All that changed this week when my wife rediscovered the channel and we were introduced to Basketball Wives and Celebrity Rehab with Dr. Drew Dorkenstein.

Basketball Wives is incredible. It's part crap, part mind-blowing and part devastatingly tragic, specifically the lives of Jennifer (pathetically hanging on to an ex-NBA bum) and the reality world comeback of Tami from the Real World (ex-wife of Kenny Anderson, bum of a husband and father).

Celebrity Rehab is supposed to be the heavier hitting of the two shows and can certainly tug on heart strings, but may in fact be the more ridiculous program thanks to Jason Davis, whose name leads you to believe he was once the starting power forward for the Orlando Magic, but is in fact a billionaire heir whose life has been taken over by heroin.
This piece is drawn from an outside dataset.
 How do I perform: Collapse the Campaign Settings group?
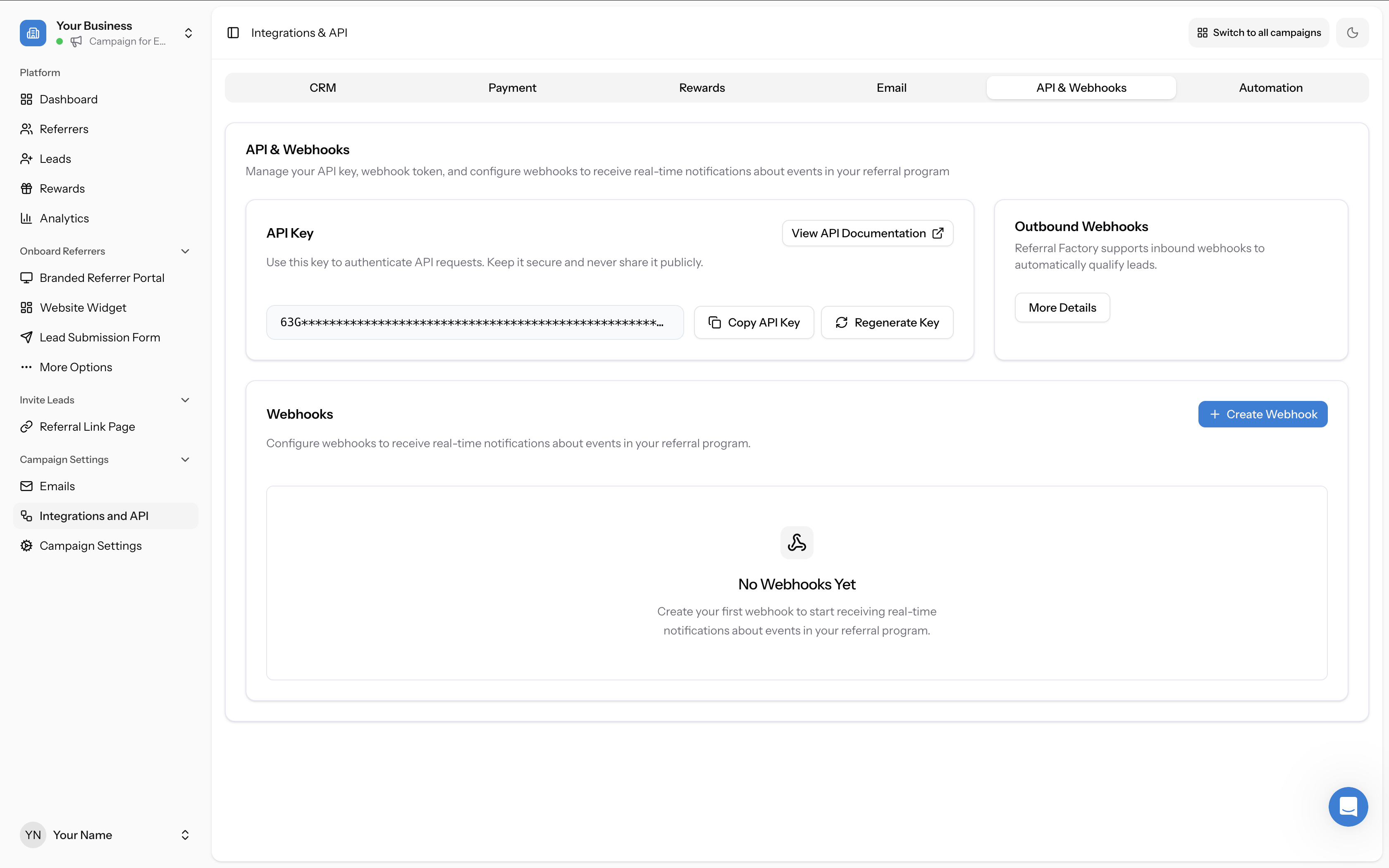(x=184, y=459)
Top Row - L to R: Some guy, some lady, some lady who may be a guy and Charles Manson Leif Garrett. Bottom Row - L to R: Some guy, lady, person named Frankie, Jason the Ultimate Villain from Laguna Beach, Another guy named Jason who is an absolutely ridiculous human being and a doctor who goes by his first name a la Dr. Ruth.
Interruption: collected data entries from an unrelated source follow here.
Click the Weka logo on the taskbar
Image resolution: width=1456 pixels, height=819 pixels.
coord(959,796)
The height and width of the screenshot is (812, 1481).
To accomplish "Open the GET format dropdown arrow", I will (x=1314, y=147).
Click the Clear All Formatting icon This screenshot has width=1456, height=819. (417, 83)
Despite their tales of woe and the fact that you just read the two most depressing paragraphs in TV My Wife Watches history, these two shows also lend themselves to absolute hilarity and I plan to blog about them in the very near future. I also plan to make a tuna melt immediately.

For now, I would highly recommend either one of these programs as well as melting cheese on any and all sandwiches. And to be quite honest, I highly recommend ANY show on VH1. They have a laundry list of programs that sound absolutely fantastic including one that follows Chili from TLC (the pretty one, who apparently sort of dates Floyd Mayweather?!?!). There's also a show with Brandy and Ray J, a show where they cut off spoiled children from their parents, and still the occasional airing of Mötley Crüe: Behind the Music, which every time I watch it makes me seriously consider taking drum lessons and/or doing LSD (and then also making a tuna melt).

I honestly did not expect this post to be this long. I basically planned on just saying, "Yo, you gotta watch VH1. It's amazing. More to come soon. Also, Vince Neil is such a douche."